● **IL COMPITO**
Traduci in inglese questa frase del brano sulla discarica in Val Pescara: «In una lettera resa nota nel gennaio 2008 lo stesso Istituto Superiore di Sanità affermò che l’acqua dei pozzi era “non idonea per il consumo umano”.»

### BRANO DEL DOCUMENTO

Si è concluso oggi pomeriggio alle 17 il primo capitolo giudiziario di una delle vicende più importanti della cronaca abruzzese degli ultimi anni, quella relativa alla maxi discarica in Val Pescara e all’inquinamento del fiume Pescara: i pubblici ministeri avevano chiesto per i 19 imputati pene dai 4 agli oltre 12 anni, la conclusione oggi pomeriggio è stata invece diametralmente opposta con l’assoluzione per tutti dall’accusa di avvelenamento delle acque e prescrizione intervenuta per l’accusa di disastro colposo, a cui è stata derubricata quella di disastro doloso. Sono passati 7 anni dalla scoperta della discarica da parte del Corpo Forestale dello Stato e dalla chiusura di alcuni pozzi che rifornivano di acqua centinaia di migliaia di persone in tutta la Val Pescara, compresi due dei quattro capoluoghi di provincia della Regione (Chieti e, appunto, Pescara). La relazione dell’Istituto Superiore di Sanità del marzo scorso descrive uno scenario a dir poco gravissimo: a Bussi in circa 25 ettari sono stati interrati 250mila tonnellate di rifiuti tossici e scarti industriali dell’ex polo chimico; almeno 700.000 persone potrebbero aver bevuto acqua proveniente da falde permeate da queste tonnellate. Nell’acqua di falda sotto la zona industriale, denunciò il Forum Abruzzese dei Movimenti per l’Acqua Pubblica, questa la situazione: Tetracloruro di Carbonio 666.667 volte i limiti di legge, Diclorometano 1.073.333 volte i limiti di legge, Esacloroetano: 62.000 vole i limiti di legge, Cloroformio: 453.333 volte i limiti di legge. In una lettera resa nota nel gennaio 2008 lo stesso Istituto Superiore di Sanità affermò che l’acqua dei pozzi era “non idonea per il consumo umano”. Il WWF Abruzzo nel settembre dell’anno precedente aveva reso noto una relazione dell’ARTA e della Regione Abruzzo del 28/12/2004 sulla situazione del fiume Tirino. Il comunicato dell’associazione così riporta la situazione:

La relazione, che riporta sia dati precedenti al 2004 già in possesso delle amministrazioni pubbliche alla data della redazione della relazione sia dati raccolti nel corso del 2004 e in due giorni di campionamenti nel novembre 2004, analizza la situazione delle varie aree poste a monte dei Pozzi S. Angelo e dei pozzi stessi. Ebbene da questi dati emergono i seguenti fatti:
-Falda Sito industriale (area Solvay, subalveo del Tirino): già nel 2001 la falda al di sotto del sito industriale presenta valori oltre i limiti di legge per mercurio, diclorometano, triclorometano, dicloroetilene e tetracloroetilene. Inoltre nei campionamenti del novembre 2004 la falda presenta livelli elevatissimi di nitriti.

######
### DATI FORNITI

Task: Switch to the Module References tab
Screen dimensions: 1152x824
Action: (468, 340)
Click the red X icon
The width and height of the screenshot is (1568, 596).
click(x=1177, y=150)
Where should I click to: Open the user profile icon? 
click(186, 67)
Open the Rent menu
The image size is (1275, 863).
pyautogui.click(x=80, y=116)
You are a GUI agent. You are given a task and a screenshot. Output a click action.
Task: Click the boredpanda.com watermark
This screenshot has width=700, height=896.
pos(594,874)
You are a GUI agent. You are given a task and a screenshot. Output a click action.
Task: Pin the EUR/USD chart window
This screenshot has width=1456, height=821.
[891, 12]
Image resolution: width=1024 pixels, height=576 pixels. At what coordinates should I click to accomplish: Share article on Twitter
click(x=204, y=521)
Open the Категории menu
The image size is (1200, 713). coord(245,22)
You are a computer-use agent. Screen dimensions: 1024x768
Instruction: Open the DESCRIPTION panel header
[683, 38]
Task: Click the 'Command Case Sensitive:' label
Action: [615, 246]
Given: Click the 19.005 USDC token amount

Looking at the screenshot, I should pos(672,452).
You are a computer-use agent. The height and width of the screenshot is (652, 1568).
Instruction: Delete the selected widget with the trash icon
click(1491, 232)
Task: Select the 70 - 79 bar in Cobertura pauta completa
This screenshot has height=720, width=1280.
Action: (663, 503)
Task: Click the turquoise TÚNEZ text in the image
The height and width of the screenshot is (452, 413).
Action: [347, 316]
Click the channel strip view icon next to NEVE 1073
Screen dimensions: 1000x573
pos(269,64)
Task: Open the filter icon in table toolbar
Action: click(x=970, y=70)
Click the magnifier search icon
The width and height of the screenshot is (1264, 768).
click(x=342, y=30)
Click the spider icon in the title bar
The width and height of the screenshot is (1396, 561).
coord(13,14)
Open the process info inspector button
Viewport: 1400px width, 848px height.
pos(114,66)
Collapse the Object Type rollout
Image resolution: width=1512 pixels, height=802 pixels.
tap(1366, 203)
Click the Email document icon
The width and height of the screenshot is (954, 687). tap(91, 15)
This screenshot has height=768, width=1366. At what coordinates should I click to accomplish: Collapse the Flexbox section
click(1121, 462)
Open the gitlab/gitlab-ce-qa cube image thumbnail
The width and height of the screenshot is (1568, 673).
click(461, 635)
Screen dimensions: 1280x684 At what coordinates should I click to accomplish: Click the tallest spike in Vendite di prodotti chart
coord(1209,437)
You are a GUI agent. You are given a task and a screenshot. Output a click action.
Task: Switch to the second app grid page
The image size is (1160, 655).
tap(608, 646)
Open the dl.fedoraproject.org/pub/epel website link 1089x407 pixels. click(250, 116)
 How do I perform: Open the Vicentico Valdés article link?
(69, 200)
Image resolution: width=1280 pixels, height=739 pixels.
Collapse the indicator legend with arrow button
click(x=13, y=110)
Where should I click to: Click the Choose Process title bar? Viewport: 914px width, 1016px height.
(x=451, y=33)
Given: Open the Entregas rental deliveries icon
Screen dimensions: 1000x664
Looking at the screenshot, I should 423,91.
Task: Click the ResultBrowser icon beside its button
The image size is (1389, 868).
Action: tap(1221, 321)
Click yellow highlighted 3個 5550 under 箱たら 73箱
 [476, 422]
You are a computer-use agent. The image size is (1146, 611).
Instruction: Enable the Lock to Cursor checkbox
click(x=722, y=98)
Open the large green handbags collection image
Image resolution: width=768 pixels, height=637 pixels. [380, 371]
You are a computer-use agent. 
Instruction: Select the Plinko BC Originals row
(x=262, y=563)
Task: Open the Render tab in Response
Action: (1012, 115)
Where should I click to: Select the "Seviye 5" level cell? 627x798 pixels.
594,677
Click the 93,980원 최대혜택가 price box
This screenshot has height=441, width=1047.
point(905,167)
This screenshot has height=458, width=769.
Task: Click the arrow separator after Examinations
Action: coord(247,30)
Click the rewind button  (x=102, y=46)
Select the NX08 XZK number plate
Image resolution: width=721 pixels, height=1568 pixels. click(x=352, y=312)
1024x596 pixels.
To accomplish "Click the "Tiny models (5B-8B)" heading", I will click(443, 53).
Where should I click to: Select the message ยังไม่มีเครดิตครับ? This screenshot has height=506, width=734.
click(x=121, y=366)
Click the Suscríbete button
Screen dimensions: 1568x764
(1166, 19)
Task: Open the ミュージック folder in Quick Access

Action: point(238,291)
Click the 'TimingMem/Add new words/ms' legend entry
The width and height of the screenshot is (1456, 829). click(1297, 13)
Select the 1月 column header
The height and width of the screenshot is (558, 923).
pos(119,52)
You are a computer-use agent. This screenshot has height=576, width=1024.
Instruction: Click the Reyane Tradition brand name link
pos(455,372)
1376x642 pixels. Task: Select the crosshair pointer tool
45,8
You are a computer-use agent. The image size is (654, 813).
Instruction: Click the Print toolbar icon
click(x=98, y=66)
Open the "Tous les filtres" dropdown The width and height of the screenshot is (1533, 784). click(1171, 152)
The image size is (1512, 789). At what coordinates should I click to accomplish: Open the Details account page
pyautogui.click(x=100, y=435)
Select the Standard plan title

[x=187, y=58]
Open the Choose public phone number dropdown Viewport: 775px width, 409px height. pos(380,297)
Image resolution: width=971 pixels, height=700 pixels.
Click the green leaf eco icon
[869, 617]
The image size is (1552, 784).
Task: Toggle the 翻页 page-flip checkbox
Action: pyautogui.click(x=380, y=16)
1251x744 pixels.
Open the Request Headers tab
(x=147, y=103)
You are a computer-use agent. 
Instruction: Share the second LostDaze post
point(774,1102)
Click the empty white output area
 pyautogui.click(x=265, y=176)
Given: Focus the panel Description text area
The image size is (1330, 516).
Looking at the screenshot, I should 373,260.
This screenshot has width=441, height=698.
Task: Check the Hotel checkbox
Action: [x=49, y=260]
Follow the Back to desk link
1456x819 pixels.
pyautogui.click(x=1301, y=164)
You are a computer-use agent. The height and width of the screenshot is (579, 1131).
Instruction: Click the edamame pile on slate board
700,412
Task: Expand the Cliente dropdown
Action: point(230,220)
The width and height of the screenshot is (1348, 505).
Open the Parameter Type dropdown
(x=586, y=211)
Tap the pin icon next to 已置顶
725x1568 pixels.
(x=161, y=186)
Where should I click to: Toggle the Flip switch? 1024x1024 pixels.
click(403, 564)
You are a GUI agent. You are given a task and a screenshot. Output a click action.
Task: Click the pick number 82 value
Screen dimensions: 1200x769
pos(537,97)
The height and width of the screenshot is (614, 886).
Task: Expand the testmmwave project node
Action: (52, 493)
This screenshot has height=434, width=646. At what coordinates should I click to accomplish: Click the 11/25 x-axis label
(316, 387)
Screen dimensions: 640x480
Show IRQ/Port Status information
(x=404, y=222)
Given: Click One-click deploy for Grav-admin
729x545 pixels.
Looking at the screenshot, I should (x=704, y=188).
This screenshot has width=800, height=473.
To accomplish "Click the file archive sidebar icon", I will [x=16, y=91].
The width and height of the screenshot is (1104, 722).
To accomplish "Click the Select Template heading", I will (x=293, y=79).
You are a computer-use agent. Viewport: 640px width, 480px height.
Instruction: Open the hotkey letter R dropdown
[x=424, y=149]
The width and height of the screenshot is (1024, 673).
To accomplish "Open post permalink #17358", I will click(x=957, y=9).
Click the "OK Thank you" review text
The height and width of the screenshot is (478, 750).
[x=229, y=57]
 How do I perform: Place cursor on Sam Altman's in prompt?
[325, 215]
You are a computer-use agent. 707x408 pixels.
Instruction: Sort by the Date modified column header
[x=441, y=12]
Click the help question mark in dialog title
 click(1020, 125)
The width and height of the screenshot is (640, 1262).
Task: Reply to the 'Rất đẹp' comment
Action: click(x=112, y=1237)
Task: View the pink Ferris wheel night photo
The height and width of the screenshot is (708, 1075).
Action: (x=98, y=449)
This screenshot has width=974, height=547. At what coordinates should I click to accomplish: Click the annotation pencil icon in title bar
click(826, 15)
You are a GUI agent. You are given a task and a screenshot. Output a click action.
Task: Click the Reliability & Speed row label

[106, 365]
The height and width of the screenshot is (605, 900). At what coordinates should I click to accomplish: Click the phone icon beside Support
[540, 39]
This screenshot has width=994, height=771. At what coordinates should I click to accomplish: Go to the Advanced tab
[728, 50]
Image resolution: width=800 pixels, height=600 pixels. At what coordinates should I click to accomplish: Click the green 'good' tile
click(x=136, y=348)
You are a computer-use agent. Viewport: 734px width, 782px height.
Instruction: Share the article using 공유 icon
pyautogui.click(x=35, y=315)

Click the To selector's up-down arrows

######

● **RISPOSTA AL COMPITO**
In a letter made public in January 2008, the Istituto Superiore di Sanità itself stated that the water from the wells was "unfit for human consumption."